Return the records below word for word, starting with the line that contains "Screen dimensions: 1223x980" and going on through the line that contains "Action: [1329, 97]", both of those lines included.

--- start Records to use ---

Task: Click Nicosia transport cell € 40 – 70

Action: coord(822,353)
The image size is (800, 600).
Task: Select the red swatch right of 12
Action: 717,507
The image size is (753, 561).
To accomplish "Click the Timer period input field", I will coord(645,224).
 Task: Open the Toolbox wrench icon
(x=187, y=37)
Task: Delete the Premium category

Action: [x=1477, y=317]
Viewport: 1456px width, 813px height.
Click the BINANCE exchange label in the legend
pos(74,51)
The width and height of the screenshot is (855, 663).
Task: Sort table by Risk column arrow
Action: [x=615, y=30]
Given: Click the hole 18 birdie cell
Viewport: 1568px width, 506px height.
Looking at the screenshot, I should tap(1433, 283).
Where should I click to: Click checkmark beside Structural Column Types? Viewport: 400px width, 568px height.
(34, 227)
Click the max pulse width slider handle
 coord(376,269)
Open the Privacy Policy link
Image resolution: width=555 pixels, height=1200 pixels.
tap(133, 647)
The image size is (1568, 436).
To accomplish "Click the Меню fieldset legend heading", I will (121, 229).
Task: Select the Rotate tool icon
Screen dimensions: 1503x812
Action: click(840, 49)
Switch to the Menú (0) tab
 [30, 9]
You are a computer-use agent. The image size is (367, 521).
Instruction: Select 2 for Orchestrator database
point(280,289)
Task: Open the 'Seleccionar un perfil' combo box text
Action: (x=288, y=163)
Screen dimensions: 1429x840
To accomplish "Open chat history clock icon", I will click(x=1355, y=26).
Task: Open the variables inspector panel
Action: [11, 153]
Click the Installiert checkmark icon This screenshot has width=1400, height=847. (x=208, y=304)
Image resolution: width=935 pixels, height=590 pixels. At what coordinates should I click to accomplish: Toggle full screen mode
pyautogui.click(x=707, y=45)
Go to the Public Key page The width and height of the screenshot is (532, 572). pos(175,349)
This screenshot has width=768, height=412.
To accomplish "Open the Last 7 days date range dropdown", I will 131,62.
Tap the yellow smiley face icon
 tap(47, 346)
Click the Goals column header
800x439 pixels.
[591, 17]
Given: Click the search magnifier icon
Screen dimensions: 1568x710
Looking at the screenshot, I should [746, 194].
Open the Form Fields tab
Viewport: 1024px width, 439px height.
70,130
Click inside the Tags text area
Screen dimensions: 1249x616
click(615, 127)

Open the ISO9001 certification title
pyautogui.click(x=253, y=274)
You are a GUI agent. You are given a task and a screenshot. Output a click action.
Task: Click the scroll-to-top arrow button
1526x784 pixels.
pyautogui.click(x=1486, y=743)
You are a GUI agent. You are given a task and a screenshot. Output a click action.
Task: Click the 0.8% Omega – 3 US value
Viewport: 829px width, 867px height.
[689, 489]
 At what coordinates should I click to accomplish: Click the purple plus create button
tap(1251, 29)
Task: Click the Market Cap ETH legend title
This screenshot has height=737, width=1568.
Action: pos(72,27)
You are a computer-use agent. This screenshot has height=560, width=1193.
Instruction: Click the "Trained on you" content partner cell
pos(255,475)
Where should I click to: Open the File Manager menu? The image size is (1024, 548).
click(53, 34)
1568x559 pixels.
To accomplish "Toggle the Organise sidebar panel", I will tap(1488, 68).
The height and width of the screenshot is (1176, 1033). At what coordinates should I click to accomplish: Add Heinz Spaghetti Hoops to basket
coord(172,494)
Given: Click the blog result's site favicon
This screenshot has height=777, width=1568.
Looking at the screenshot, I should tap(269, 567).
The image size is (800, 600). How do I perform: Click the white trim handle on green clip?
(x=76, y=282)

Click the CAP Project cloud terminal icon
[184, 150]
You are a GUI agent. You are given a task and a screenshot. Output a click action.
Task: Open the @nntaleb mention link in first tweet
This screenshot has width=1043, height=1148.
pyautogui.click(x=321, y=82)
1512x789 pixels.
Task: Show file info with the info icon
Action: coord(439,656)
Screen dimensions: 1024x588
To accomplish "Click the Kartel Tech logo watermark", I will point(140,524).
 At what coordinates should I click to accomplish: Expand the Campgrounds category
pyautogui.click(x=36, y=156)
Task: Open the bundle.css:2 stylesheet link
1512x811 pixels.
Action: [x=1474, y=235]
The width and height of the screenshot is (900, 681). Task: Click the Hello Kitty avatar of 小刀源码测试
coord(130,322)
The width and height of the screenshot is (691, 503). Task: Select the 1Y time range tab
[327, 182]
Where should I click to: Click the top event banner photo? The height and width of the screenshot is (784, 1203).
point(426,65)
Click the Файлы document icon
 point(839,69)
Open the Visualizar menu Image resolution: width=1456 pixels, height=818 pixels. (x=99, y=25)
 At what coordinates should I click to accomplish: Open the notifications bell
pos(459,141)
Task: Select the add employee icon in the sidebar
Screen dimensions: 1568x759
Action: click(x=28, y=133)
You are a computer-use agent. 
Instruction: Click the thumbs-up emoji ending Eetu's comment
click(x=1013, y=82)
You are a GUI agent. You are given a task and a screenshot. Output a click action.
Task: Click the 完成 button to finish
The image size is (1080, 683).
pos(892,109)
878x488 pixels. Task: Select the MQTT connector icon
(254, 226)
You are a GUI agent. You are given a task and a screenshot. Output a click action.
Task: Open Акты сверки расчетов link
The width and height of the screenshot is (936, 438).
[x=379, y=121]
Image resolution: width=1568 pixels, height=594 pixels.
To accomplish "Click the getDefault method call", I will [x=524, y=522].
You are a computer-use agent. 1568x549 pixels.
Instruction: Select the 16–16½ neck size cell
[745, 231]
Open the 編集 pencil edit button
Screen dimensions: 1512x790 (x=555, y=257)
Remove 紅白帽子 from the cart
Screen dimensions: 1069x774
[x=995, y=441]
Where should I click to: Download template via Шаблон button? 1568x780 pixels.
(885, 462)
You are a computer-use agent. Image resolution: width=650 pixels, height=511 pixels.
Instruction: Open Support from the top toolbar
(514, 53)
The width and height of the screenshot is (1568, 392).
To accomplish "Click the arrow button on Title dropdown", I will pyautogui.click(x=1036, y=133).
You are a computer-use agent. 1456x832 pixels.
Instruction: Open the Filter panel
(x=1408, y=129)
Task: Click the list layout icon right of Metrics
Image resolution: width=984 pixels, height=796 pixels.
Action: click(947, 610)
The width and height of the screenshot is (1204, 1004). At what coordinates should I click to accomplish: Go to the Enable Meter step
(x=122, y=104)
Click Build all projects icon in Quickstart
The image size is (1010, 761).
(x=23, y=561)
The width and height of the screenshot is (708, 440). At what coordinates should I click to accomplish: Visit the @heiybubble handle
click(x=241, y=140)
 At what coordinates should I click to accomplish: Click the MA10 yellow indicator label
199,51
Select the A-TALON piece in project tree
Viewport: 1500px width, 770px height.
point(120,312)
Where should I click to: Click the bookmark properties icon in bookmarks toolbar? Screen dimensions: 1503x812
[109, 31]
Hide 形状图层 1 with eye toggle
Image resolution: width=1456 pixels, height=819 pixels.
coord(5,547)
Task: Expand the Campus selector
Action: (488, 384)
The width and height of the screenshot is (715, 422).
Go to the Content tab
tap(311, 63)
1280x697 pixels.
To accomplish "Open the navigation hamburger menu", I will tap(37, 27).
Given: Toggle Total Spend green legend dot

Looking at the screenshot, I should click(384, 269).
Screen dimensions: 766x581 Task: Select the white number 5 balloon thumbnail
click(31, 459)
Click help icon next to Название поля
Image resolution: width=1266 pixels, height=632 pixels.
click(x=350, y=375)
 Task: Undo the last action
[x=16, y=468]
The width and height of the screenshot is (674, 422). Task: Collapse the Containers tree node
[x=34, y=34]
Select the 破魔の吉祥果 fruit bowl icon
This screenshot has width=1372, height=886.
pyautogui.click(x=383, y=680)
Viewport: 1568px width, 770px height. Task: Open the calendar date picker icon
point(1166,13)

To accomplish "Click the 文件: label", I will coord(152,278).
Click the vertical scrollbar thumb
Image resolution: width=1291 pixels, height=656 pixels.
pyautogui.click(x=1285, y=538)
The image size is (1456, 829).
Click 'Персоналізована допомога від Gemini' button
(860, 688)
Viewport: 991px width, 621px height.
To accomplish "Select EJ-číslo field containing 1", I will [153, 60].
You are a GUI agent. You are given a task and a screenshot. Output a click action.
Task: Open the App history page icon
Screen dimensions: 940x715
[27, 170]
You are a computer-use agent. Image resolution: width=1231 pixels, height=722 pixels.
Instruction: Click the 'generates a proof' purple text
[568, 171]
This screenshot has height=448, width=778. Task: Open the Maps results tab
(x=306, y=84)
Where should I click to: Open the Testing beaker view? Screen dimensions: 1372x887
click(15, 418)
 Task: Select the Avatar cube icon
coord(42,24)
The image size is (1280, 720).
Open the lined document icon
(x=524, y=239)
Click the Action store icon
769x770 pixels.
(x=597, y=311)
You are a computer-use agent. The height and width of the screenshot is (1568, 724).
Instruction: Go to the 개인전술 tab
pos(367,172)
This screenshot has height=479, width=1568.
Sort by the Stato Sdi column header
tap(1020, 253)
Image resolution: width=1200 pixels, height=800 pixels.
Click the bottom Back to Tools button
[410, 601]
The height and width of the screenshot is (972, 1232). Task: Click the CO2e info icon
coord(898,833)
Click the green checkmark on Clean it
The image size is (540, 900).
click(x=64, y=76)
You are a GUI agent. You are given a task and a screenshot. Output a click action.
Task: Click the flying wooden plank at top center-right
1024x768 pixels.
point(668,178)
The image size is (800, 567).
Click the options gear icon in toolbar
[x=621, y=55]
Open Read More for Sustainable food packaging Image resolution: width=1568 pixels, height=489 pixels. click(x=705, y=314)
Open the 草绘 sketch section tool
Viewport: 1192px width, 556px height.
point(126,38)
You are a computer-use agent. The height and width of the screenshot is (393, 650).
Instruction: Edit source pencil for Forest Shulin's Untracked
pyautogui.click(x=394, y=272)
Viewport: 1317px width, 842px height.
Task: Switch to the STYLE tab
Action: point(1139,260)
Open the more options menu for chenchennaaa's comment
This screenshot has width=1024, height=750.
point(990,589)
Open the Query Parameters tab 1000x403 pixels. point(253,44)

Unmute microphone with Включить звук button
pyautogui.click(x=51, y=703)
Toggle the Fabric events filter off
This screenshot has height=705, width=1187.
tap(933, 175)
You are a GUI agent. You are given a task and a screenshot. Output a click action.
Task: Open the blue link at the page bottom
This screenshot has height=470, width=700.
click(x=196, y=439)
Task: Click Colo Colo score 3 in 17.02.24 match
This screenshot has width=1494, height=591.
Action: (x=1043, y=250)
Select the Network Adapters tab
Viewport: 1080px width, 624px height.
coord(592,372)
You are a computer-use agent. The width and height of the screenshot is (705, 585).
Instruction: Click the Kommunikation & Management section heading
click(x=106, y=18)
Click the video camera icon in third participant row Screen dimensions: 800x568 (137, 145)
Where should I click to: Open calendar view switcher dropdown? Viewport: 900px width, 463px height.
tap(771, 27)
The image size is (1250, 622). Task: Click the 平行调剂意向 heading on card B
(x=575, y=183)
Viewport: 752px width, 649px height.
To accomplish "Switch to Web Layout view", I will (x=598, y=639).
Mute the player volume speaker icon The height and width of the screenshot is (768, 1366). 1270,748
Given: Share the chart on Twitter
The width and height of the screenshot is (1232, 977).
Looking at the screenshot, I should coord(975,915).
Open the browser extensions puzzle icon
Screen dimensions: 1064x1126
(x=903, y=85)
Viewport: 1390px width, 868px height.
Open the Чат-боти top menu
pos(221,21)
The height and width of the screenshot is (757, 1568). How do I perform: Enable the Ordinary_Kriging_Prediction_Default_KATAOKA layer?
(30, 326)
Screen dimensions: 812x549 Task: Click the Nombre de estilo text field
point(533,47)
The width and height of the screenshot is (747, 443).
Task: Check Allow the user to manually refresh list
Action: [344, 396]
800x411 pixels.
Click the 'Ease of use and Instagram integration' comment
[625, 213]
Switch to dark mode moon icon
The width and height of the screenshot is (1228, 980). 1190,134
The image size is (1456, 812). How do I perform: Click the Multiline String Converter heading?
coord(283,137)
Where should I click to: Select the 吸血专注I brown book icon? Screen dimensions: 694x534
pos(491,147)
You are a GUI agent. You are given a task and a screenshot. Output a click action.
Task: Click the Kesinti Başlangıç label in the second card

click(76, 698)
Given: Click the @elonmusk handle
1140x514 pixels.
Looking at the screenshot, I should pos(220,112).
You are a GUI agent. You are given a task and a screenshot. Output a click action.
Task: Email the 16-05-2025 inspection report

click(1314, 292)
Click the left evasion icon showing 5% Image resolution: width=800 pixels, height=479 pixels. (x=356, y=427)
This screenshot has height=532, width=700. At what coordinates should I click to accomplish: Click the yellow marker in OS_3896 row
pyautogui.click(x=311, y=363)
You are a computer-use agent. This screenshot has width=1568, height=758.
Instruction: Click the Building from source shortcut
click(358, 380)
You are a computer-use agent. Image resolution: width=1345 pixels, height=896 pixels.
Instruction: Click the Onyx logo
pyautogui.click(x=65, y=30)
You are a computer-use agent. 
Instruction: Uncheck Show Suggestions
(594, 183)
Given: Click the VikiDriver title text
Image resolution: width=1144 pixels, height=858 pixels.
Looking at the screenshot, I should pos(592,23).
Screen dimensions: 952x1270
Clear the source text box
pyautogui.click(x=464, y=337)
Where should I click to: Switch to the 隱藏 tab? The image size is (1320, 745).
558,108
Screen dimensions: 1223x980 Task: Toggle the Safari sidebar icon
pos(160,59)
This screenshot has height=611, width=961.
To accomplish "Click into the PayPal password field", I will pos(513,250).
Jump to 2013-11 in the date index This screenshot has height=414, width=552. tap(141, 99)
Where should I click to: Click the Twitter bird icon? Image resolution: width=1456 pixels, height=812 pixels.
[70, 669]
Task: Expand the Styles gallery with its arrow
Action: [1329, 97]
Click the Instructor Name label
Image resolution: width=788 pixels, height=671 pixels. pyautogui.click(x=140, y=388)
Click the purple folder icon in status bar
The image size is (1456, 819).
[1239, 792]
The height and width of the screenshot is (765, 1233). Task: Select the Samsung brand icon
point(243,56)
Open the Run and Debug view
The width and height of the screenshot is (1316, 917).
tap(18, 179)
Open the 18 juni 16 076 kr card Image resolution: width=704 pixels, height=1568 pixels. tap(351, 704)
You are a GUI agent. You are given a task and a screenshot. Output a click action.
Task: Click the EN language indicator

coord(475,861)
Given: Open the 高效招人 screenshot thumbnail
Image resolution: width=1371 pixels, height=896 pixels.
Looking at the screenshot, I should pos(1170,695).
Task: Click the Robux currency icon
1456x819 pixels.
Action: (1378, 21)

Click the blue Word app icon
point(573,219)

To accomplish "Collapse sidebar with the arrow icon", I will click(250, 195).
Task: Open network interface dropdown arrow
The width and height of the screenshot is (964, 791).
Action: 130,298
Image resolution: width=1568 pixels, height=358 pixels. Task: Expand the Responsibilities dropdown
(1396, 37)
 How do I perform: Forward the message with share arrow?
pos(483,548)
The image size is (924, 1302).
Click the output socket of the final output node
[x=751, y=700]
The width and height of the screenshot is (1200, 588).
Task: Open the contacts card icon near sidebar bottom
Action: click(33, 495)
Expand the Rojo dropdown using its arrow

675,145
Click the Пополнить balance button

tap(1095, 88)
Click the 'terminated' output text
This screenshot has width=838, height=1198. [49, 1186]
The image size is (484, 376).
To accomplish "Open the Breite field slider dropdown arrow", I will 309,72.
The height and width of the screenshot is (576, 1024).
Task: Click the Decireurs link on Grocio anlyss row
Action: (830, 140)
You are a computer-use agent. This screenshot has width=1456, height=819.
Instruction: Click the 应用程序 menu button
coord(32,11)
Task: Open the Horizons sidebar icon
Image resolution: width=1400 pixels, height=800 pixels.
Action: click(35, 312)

--- end Records to use ---

Solution to this task:
Screen dimensions: 1223x980 Task: Toggle the Safari sidebar icon
pos(160,59)
This screenshot has height=611, width=961.
To accomplish "Click into the PayPal password field", I will pos(513,250).
Jump to 2013-11 in the date index This screenshot has height=414, width=552. tap(141, 99)
Where should I click to: Click the Twitter bird icon? Image resolution: width=1456 pixels, height=812 pixels.
[70, 669]
Task: Expand the Styles gallery with its arrow
Action: [1329, 97]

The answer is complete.